Yes, everything is much better now and the situation has improved, but there are surely people who were offended or shaken by those images. There were certainly other ways to promote the interview.
Maybe it's chastising too much, but in my opinion it was unnecessary and bordered on exploitation.
But, at the end of the day, what matters most is that Lawler is doing well. I think he's as anxious to return to return to the commentary table and the ring as the fans are to see him do so.
** The opening segment with Punk, Heyman, AJ and referee Brad Maddox was just awkward all around. It featured everything from horrible references to the NFL referee situation, sophomoric one-liners about what happens when you assume, sexual innuendo and a faux marriage proposal. While this was a refreshing change from the traditional show-opening promo, it was a little too awkward to really click. It seemed like they were trying to run many different directions rather than settling on one.
** Punk's night continued -- and picked up a lot of steam -- at the top of the first hour, when he found himself in the ring with Mick Foley. There's no one better to put over a Hell in a Cell match than Foley, and he and Punk put together a tremendous segment that may have been one of the best promos Foley has ever done, certainly one of the best since he's retired from full-time appearances. Foley's closing, in which he pointed out the in his three reigns as WWE Champion he only held the belt for 29 days, was epic and accurate. Some people can rattle off statistics but the common fan is more likely to remember the legacy-securing moments.
** Punk's night came full circle when he closed out the show in the ring with John Cena. Cena started off being serious, but quickly went back to his hat of corny jokes before Punk emerged and talked down to Cena.
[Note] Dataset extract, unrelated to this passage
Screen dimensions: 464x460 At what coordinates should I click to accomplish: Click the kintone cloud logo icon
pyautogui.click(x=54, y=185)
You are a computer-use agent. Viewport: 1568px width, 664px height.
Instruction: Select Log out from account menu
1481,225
Cena challenged Punk to a rematch at Hell in a Cell next month, but Punk tried declining and kicking Cena out of his ring. Cena unveiled a pipe and used it as a weapon to take the champ down. The oddest part was that he then declared, "Real men wear pink." Punk's normal gear is pink, and he's worn it for months before WWE made Cena the cancer campaign poster boy. I hope Cena is allowing himself time to really heal and not rushing back for this match. I know he's a company man and all, but there's a line.
** The closing scene of the show may have been the biggest "WTF" moment of recent WWE television history. Punk took Foley down and started walking away. When he stopped and turned around, Ryback was standing there having an apparent asthma attack, and Punk looked scared. This was the oddest moment on a show with several of them.
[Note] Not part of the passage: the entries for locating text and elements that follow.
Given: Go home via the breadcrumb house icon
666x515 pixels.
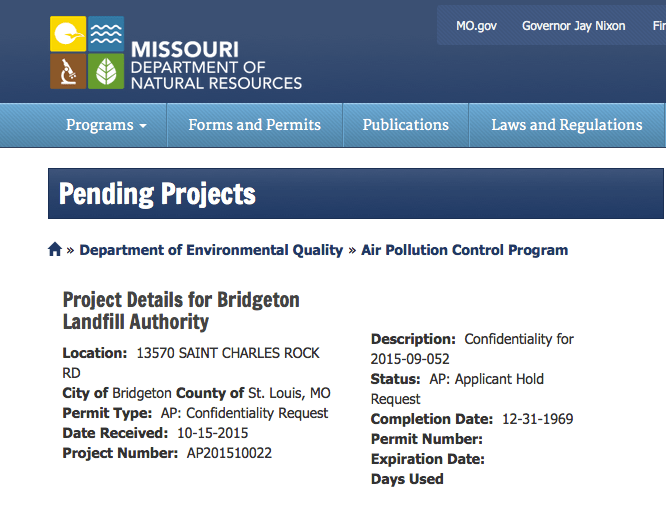Looking at the screenshot, I should click(x=55, y=250).
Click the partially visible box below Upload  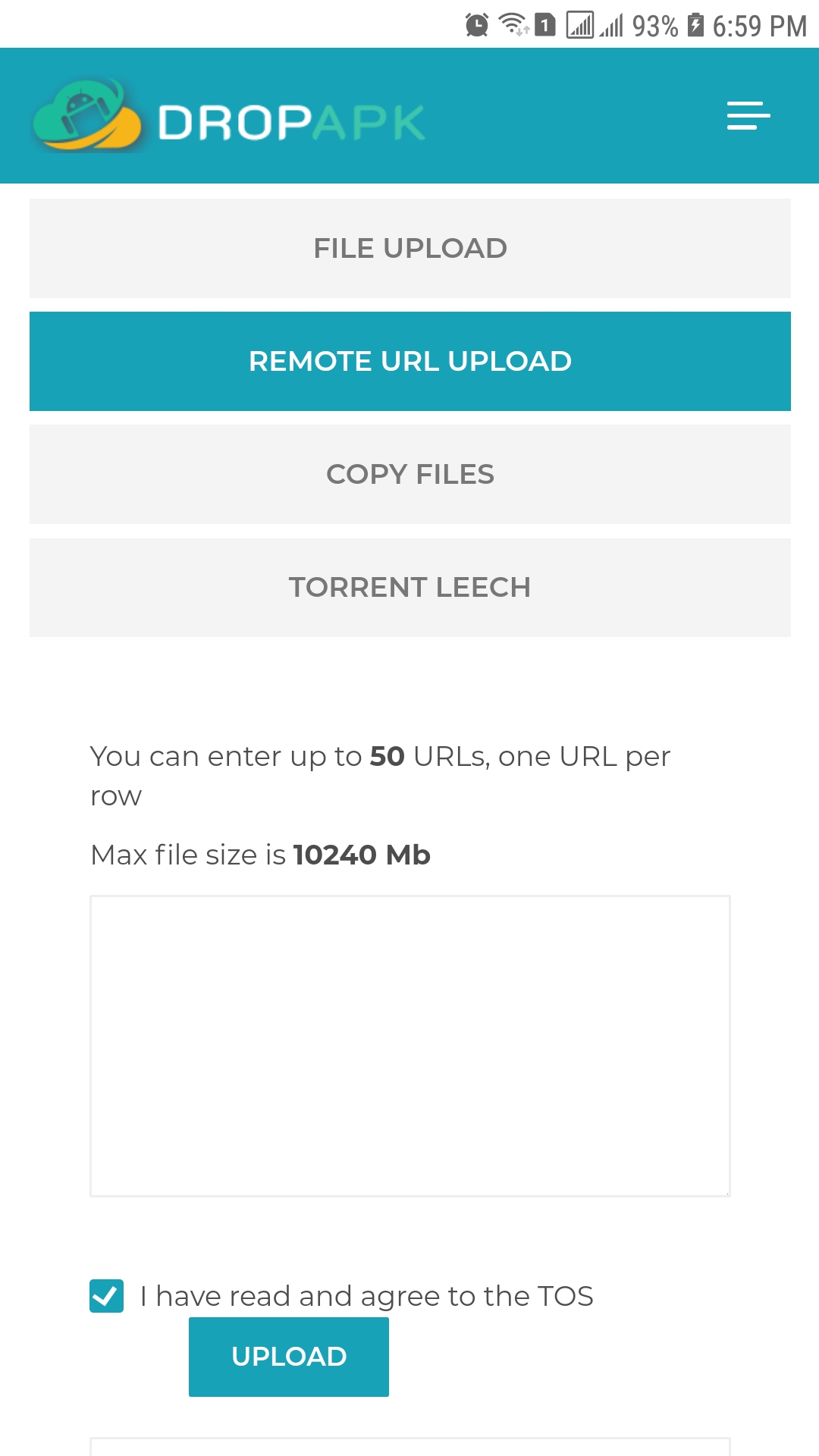pos(410,1446)

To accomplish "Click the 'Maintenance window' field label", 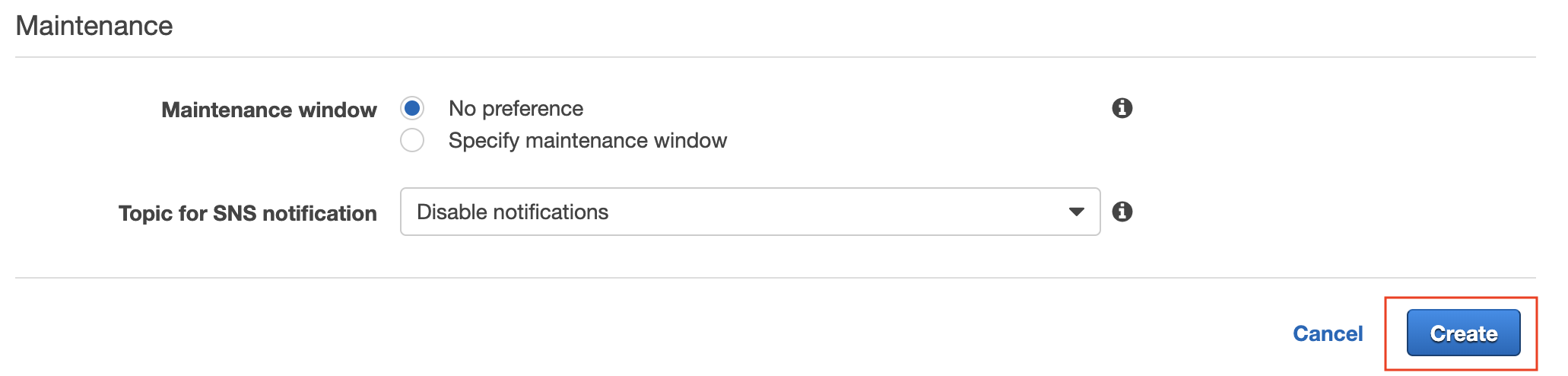I will click(268, 110).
** This week's skits featuring Tag Team Champions Kane and Daniel Bryan -- now officially known as Team Hell No, courtesy of the WWE fans - were a mixed bag. They didn't live up to the ones of recent weeks, but the second one featured a very funny and well-timed Mae Young cameo, which elicited a good chuckle. When the champs were in the ring on the live show, they were jumped by Cody Rhodes and Damien Sandow, who are now calling themselves Rhodes Scholars. Awesome. WWE finally seems intent on focusing on having a solid tag team division once again, and that's only going to be good for business.
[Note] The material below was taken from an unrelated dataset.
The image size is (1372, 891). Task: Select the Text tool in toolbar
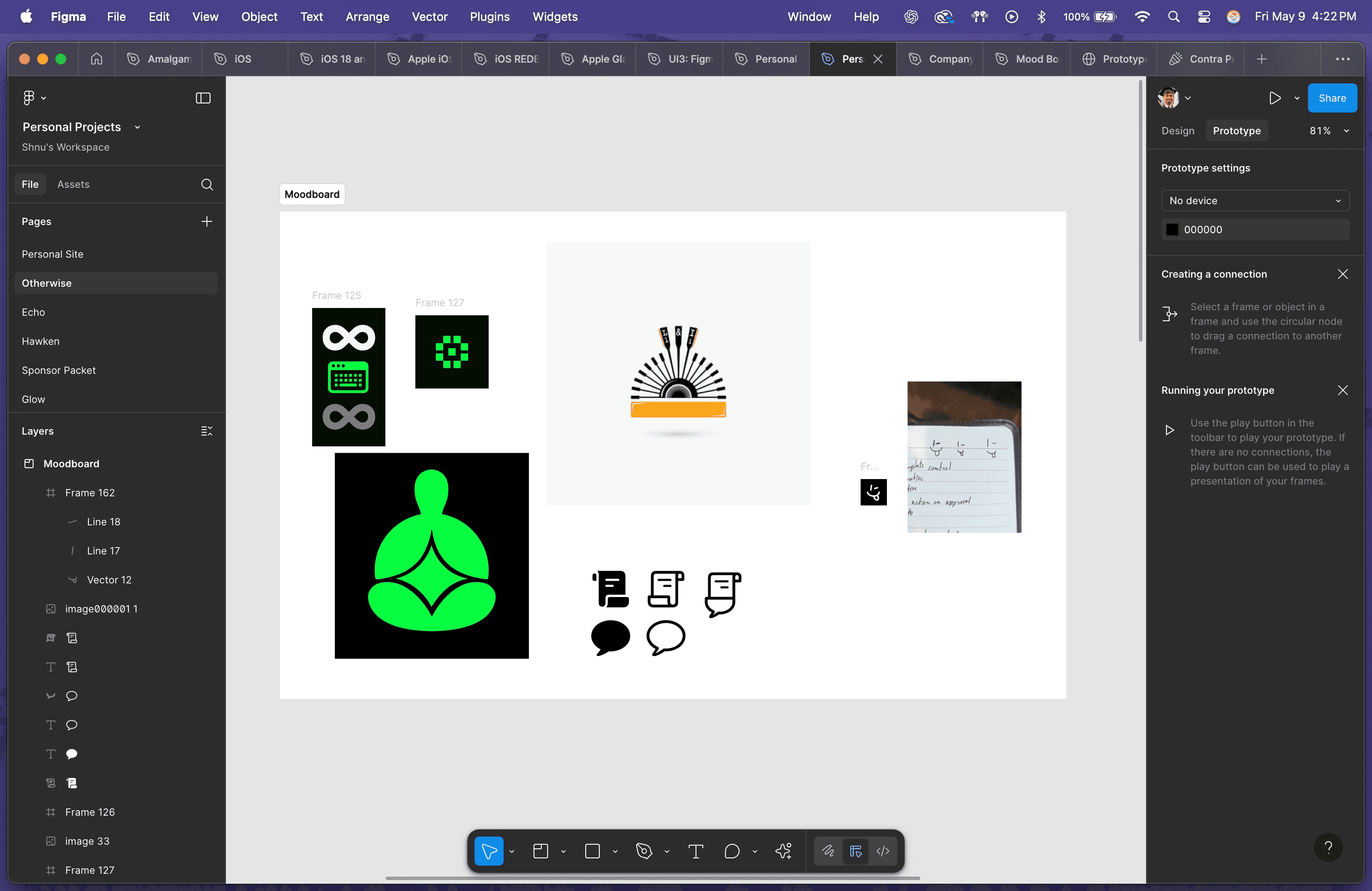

** Sometimes it feels like WWE is ribbing the fans by continuing the "Best of 501 out of 1,000" series between Dolph Ziggler and Kofi Kingston. But on tonight's show, these two set out and did exactly what they wanted to do: steal the show. They have such great chemistry and put on one heck of a television match. This is why these two are paired together so often; they make magic together. And the right man won. Hopefully this is the beginning of Ziggler's rehabilitation.
** The Prime Time Players defeated Santino Marella and Zack Ryder in a quick pedestrian match. The action looked smooth, but that was nothing to make this match stand out from any other. Ryder and Marella would make a good tag team to bolster an already developing division. Titus O'Neil and Darren Young continue to be rebuilt to title contention, so it's good to know WWE hasn't given up on them yet.